--- BEGIN DATASET ENTRIES ---
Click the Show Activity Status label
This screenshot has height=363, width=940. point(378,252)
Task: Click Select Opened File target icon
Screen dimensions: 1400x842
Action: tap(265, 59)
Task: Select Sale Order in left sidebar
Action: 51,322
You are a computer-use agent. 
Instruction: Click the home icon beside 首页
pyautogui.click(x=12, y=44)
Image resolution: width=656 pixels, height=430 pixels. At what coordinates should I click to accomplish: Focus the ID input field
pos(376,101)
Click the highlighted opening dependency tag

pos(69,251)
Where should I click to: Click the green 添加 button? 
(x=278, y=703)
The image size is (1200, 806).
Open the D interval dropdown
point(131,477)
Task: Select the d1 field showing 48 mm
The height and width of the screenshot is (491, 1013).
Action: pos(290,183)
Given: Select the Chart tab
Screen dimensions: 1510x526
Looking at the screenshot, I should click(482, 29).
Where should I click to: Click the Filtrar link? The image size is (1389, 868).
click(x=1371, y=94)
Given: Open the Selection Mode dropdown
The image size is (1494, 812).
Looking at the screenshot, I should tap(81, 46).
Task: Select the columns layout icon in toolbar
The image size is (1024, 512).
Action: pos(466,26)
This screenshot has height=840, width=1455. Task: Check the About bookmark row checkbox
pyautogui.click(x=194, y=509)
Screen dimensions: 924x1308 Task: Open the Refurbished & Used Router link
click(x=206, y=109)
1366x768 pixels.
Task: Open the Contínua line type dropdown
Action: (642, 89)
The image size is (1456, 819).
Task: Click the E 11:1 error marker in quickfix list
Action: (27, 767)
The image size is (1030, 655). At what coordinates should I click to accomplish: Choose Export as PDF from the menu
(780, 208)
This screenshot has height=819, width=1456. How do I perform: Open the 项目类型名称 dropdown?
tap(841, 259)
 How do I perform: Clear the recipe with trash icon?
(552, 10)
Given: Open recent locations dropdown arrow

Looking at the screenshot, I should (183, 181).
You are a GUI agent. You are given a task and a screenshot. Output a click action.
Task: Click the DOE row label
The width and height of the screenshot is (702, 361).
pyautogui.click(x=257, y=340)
--- END DATASET ENTRIES ---
GOAL = List every line of the items above that contains the word "screenshot".

WRITTEN SOLUTION =
This screenshot has height=363, width=940. point(378,252)
The height and width of the screenshot is (491, 1013).
Looking at the screenshot, I should click(482, 29).
Looking at the screenshot, I should tap(81, 46).
This screenshot has height=840, width=1455. Task: Check the About bookmark row checkbox
This screenshot has height=819, width=1456. How do I perform: Open the 项目类型名称 dropdown?
Looking at the screenshot, I should (183, 181).
You are a GUI agent. You are given a task and a screenshot. Output a click action.
The width and height of the screenshot is (702, 361).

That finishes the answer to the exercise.